Happy New Year everyone. Hope you’ve enjoyed the last few weeks journey through Christmas and into the brand new year of 2014. Such a short few days with so much excitement factored in. Hope your transition was a peaceful one. Catching up with my family was the focus for me. It was very special. And then there was the excitement of seeing ‘Grandma’ in Smith and Caugheys Christmas windows! See here.
For my first blog of the year I am very happy to tell you that Jane Carswell’s book Under the Huang Jiao Tree: Two Journeys in China, (Transit Lounge Publishing Melbourne, 2009) is to be rebroadcast on Radio NZ National. The first five chapters will be read this week, starting on Monday 20th January at 2.30pm. I am so looking forward to listening. Not only is Jane an excellent friend but I am also a fan of her work. I find it quite fascinating that this book not only won the Whitcoull’s Travel Book of the year 2010, but also was placed third in the Ashton Wylie Award, for a book in the mind, body, spirit (‘new age’) genre. Two quite different genres one might think. Actually to quote from Jane’s website… three! Memoir, travel and spritiuality.
Here’s how the publishers described the book.
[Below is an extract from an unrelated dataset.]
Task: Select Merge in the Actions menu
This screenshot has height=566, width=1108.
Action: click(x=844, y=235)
‘In mid-life Jane Carswell leaves her seemingly tranquil New Zealand home, her family and friends, to teach English in Chongqing, China. Her journey into the unknown epitomises the ache so many of us feel in our own lives for new challenges and personal understandings. Under the Huang Jiao Tree is a reflective, amusing and absorbing book about living and working in China, and the profound impact the experience has on the author’s search for connection and community. Carswell writes beautifully and entertainingly of China, of its people and her surprises and setbacks, but where her memoir stands alone is in its description of her own search for a spiritual life and practice. On return to her New Zealand life she becomes drawn to the teachings of St Benedict, and all at once the reader realises where the purity of her writing springs from: a deep well of calm, silence and belief.’
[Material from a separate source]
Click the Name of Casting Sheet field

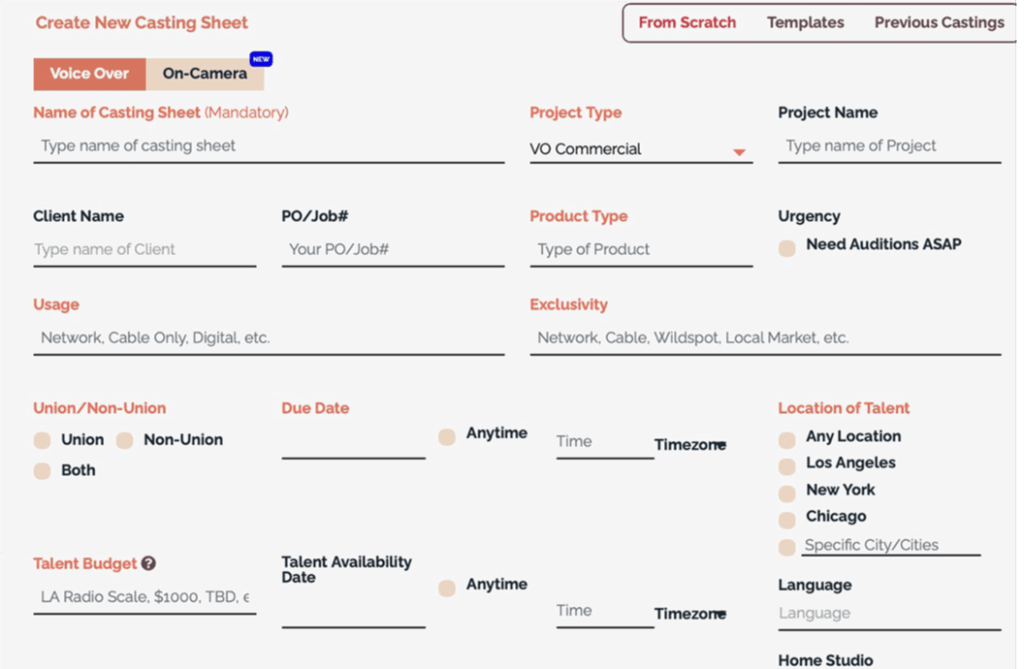point(268,146)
Transit Lounge Publishing, Melbourne
Jane’s writing is beautiful. Add to that, her openness and considered approach to her topic plus her humour and attention to detail and you have a rare book. For some excellent reviews including one each from the Melbourne Age and the Dominion Post NZ see Jane’s website here
Here’s what Mary McAllum our Tuesday Poems Editor had to say about it. Under the Huang Jiao Tree, begins with a quote: ‘There is a meaning in every journey that is unknown to the traveller’ by Deitrich Bonhoeffer, and it is this mystery in the book – Jane’s not knowing entirely what the journey’s about – along with the meshed journeys into both China and Jane herself, and the subtle, evocative way she writes, that makes this book so powerful. Nay, more than that – unforgettable.’ For details about how to buy the book go to Jane’s website here, or ask at any good bookshop.
Bye for now. I’ll be back with more poetry in a week or two.